We found our way into the sheltering warmth of Sabrina and shed our sweat-soaked clothes in hurried little heaps, then had fallen into the depths of moon-dappled shadows as we made our way to the forepeak berth. She had hopped up on the berth facing me, and I had dropped to my knees to worship on the altar of her need. As her thighs found their way over my shoulders, my mouth found her vagina bathed in shimmery moonglow. As I gently kissed her lips I looked up over her small belly at the silvered form of her pure femininity, her perfect breasts moving to a deepening flow. The lust I felt for her caressed the balance of eternity's gentle harmony, of time's dominion over the hearts of mortals, but the form of our lust gave way to the ancient dance of union.

I had buried my face in her warmth and felt the wetness of her first release, as she shuddered and bucked against the pressure of my tongue. Her fingers had entwined their searching grasp within my hair, and she pulled me deeper inside her need. I ran my hands up her belly to her breasts and took the jutting thrust of her nipples in my fingers. I drew feathery circles over each breast with the electricity that separated her skin from mine, and I felt the shivery response of her skin as she reacted with surprise to these sudden hidden impulses.

Just as quickly, her hips and back arced and she screamed in total release, and I slowly pulled back to ease off the pressure; she reacted by pulling my face back deeper into her spreading fire, bucking harder against my mouth. Elise had run into the rapids of almost perpetual orgasm, and as she bounced and swayed in her release she began to cry. I could not tell where her tears started, or where they might end, and she had just barely managed to gasp out words of love and encouragement when another implosive bolt hit her, and she thrashed into feral contortions.

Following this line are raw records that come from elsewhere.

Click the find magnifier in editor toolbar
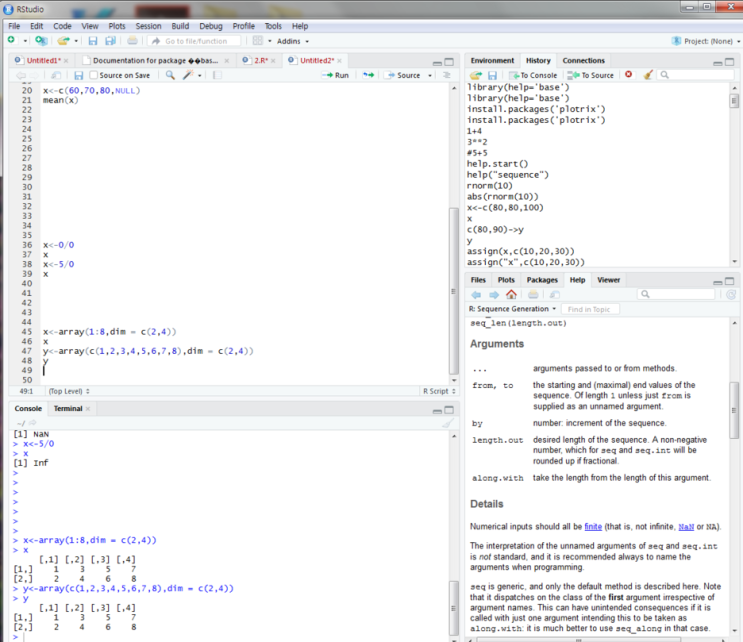Image resolution: width=743 pixels, height=642 pixels. coord(170,75)
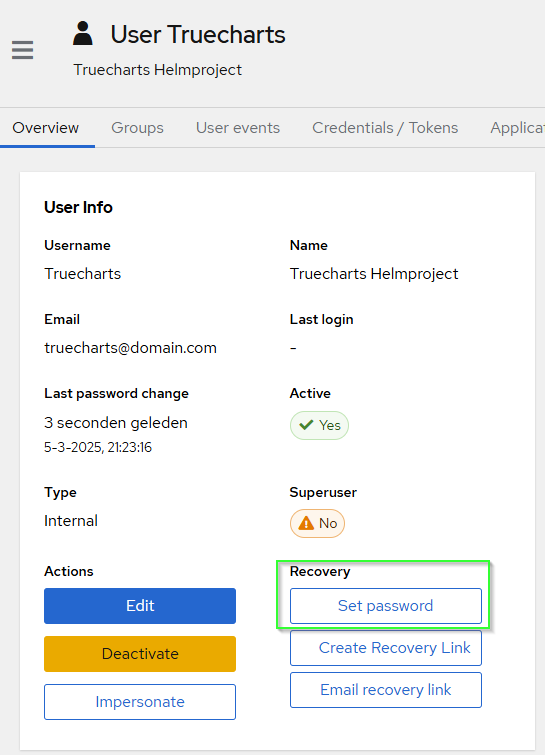The image size is (545, 755).
Task: Open the Groups tab
Action: click(x=137, y=128)
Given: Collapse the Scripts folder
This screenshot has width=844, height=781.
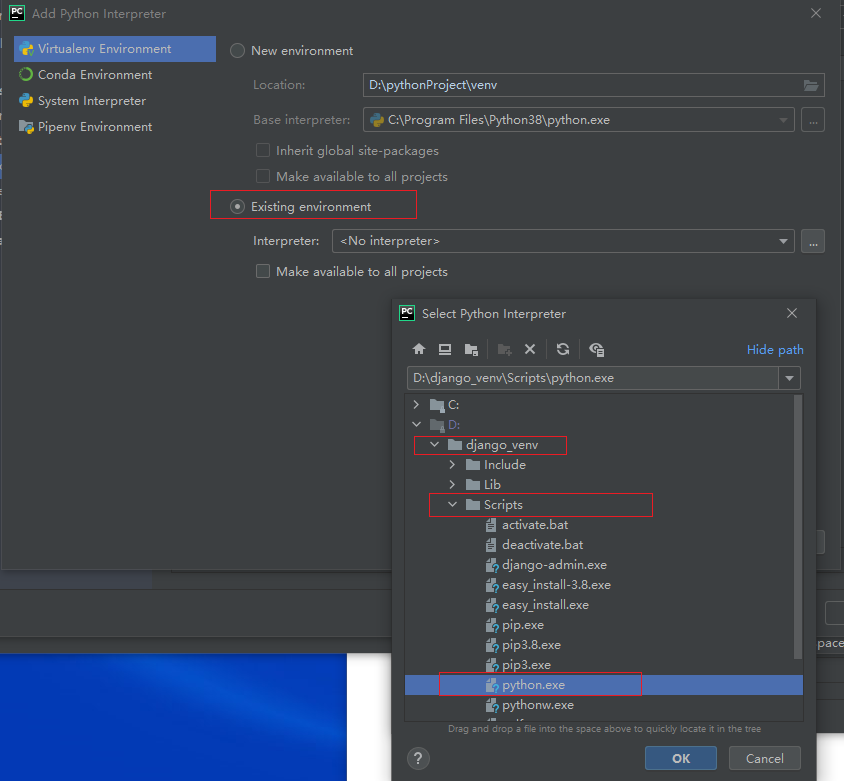Looking at the screenshot, I should tap(451, 504).
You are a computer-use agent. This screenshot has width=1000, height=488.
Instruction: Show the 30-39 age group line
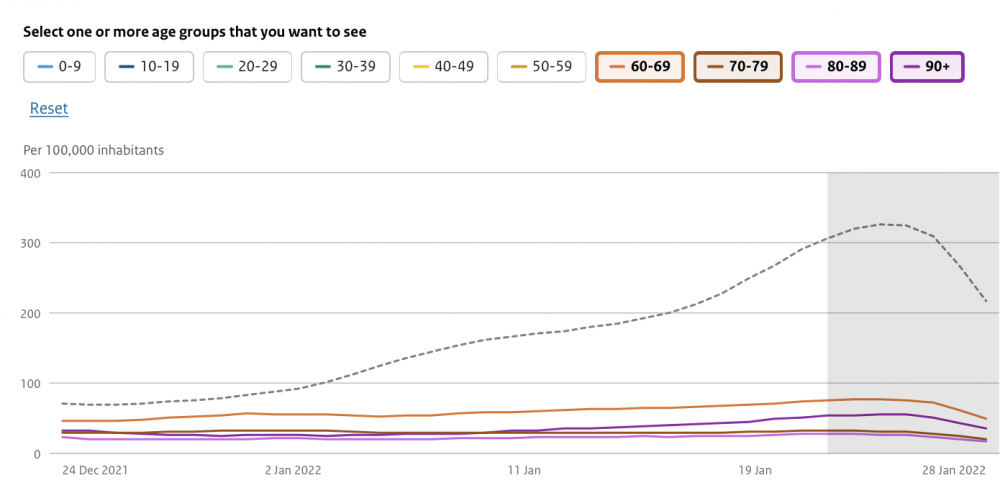pos(346,66)
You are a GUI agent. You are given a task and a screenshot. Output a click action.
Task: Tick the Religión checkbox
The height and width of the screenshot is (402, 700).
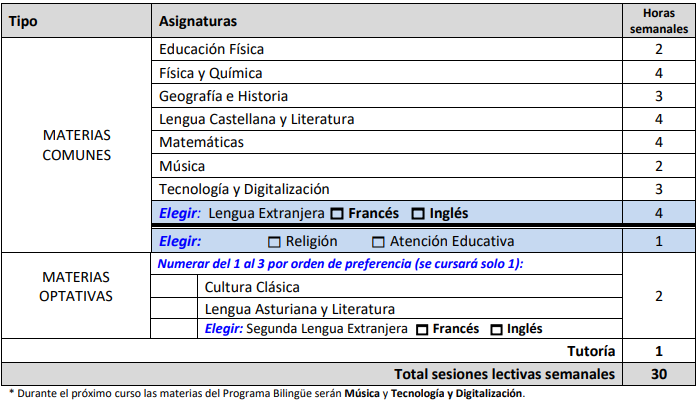coord(275,241)
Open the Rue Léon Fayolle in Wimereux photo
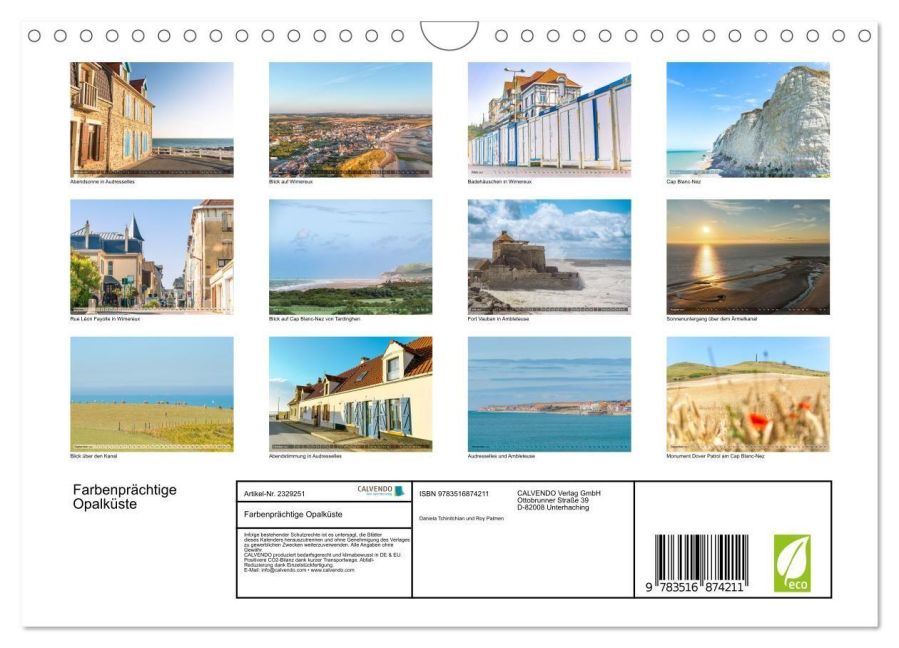The width and height of the screenshot is (899, 648). coord(151,256)

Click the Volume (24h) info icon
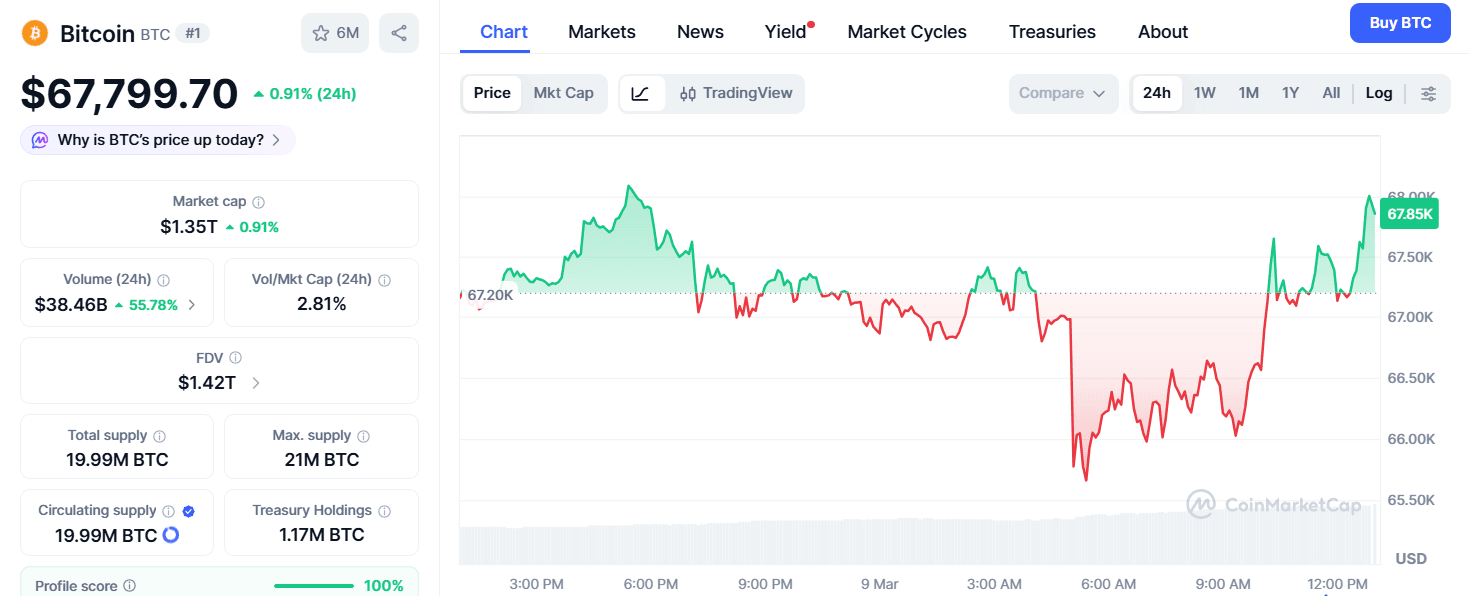click(164, 279)
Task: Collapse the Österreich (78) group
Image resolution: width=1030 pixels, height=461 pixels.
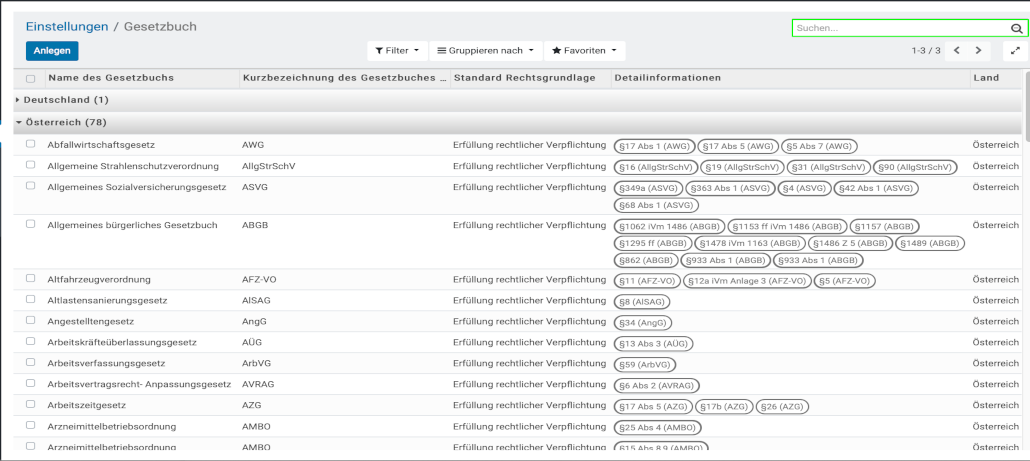Action: pos(66,122)
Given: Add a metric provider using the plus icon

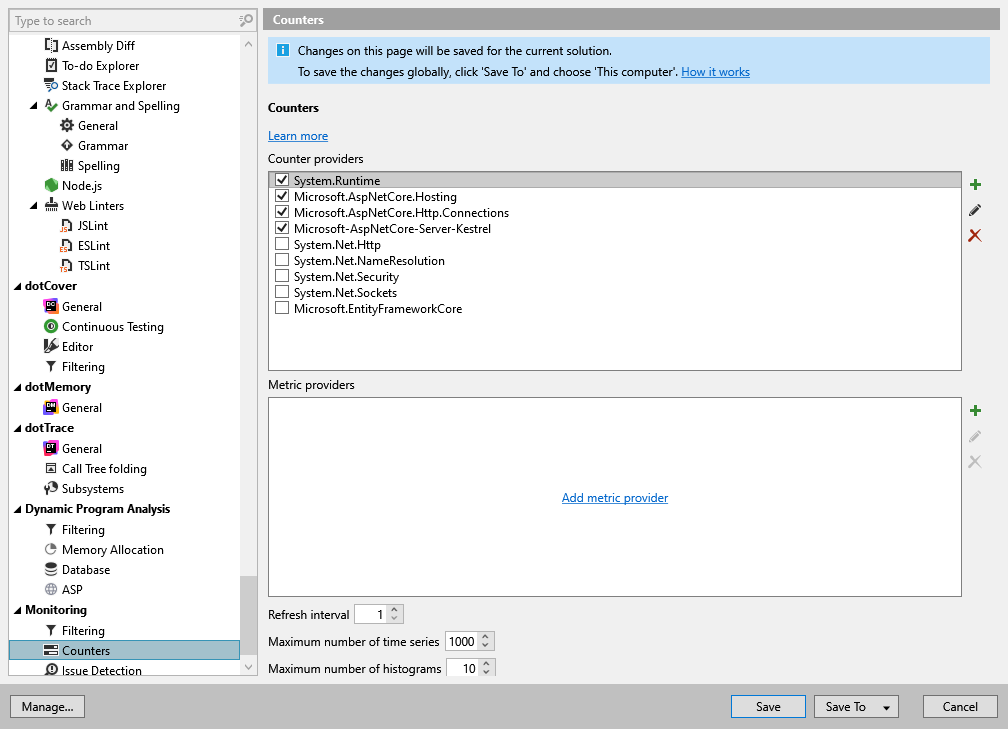Looking at the screenshot, I should pos(975,410).
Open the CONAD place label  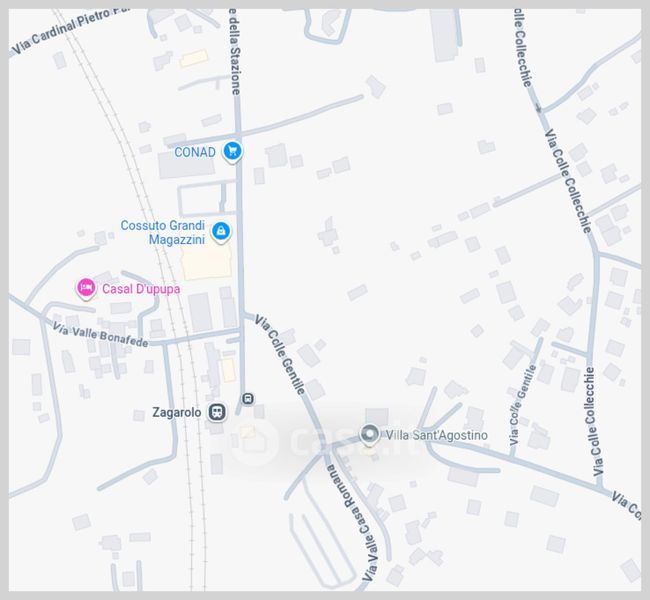click(195, 152)
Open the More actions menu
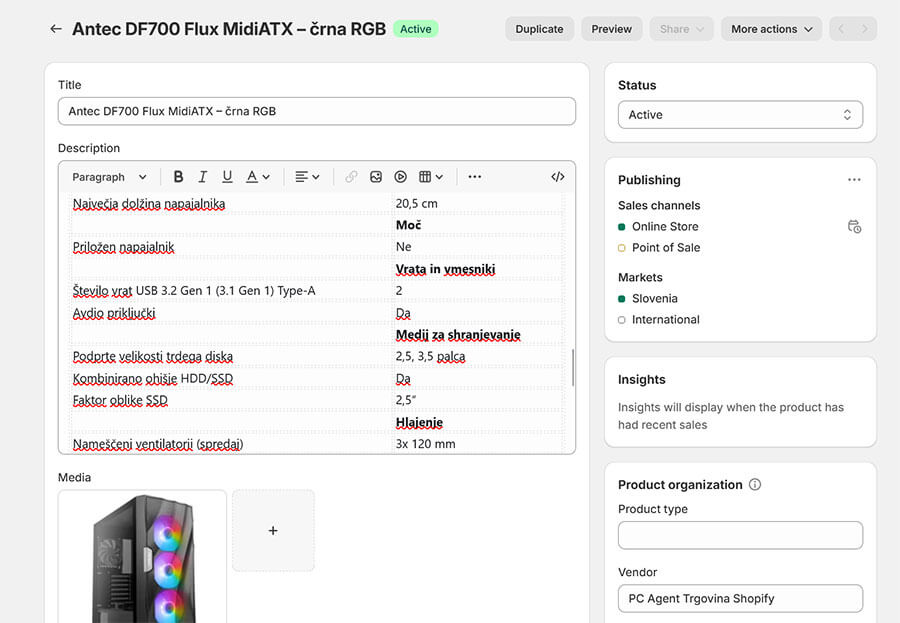 771,29
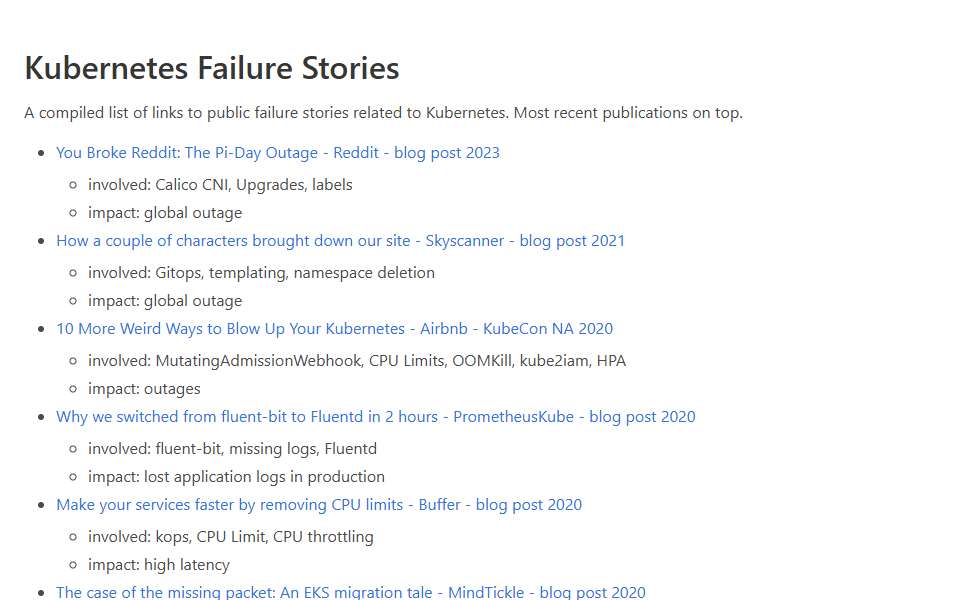This screenshot has width=960, height=600.
Task: Click the compiled list description paragraph
Action: pos(383,113)
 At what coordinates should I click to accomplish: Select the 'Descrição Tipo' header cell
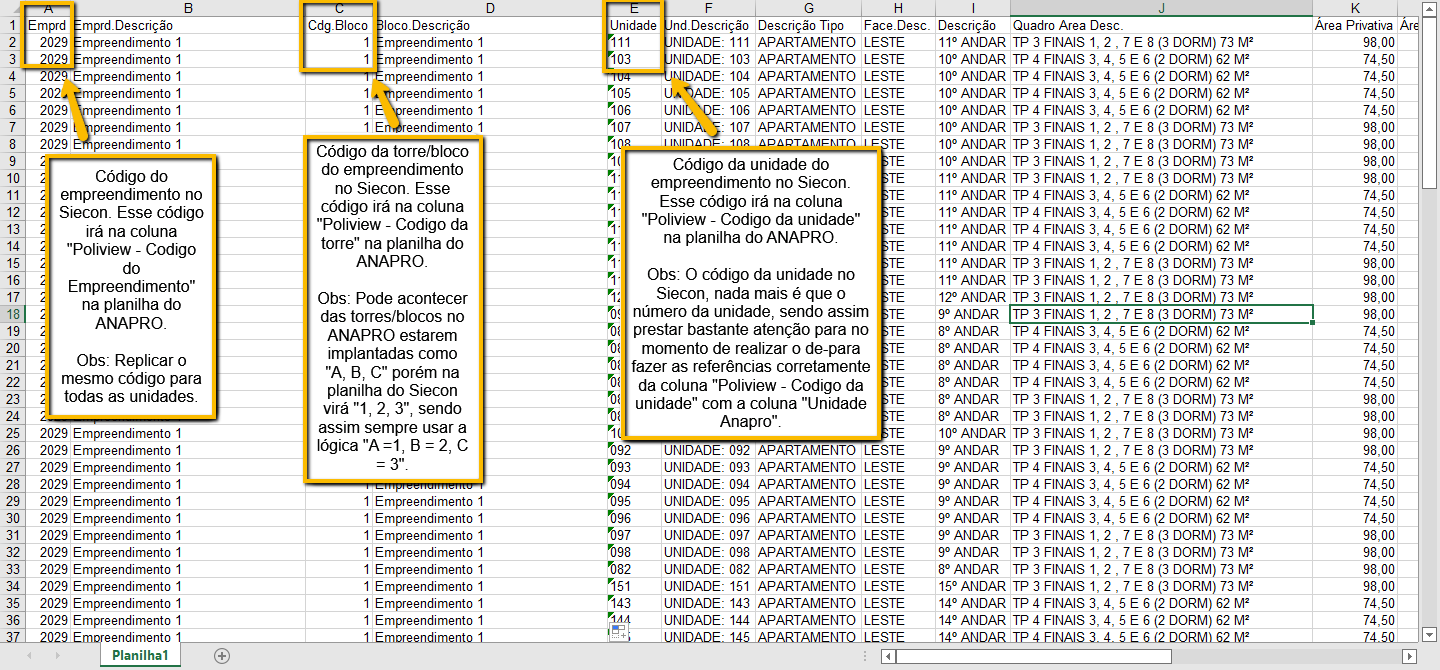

I was a bit concerned, really.

It wasn't that I had never taken a woman into such extreme terrain before, but her convulsed reactions seemed to echo with contradictions. I moved up to her side, held her face to mine and kissed her. She looked at me with unexpected tenderness; while I had feared the resurgence of her past into our space, I was met with a frank expression of wonder, as she had not expected either my consumptive lust for her - or her need for release. Perhaps it was that the warm little cocoon of Sabrina's intimate spaces afforded her a shield from the prying eyes of memory.

Her hands moved to my loins, and she stroked me oh so softly with just the tips of her fingernails. She looked at me with a temptress's eyes, daring me to resist the pleasures she offered with each gentle stroke. I was soon drifting to the rhythm of her skilled fingers, lost in the music of moonbeams and the gently dancing waves on Sabrina's hull.

And oh, had I risen to the occasion!

With a sudden rush, Elise dropped down between my legs and made to take me in her mouth - and here I need to digress once again. I've been told my equipment is a little on the large side, but what's truly abnormal about my plumbing is the size of my testicles. They are, to put it gently, on the large side, and the net result of this is that when I cum, I come in buckets. I cum so much that never once has a woman been able to take it all - either in the mouth or in the vagina. Let's just say 'my cup runneth over' - and leave it at that.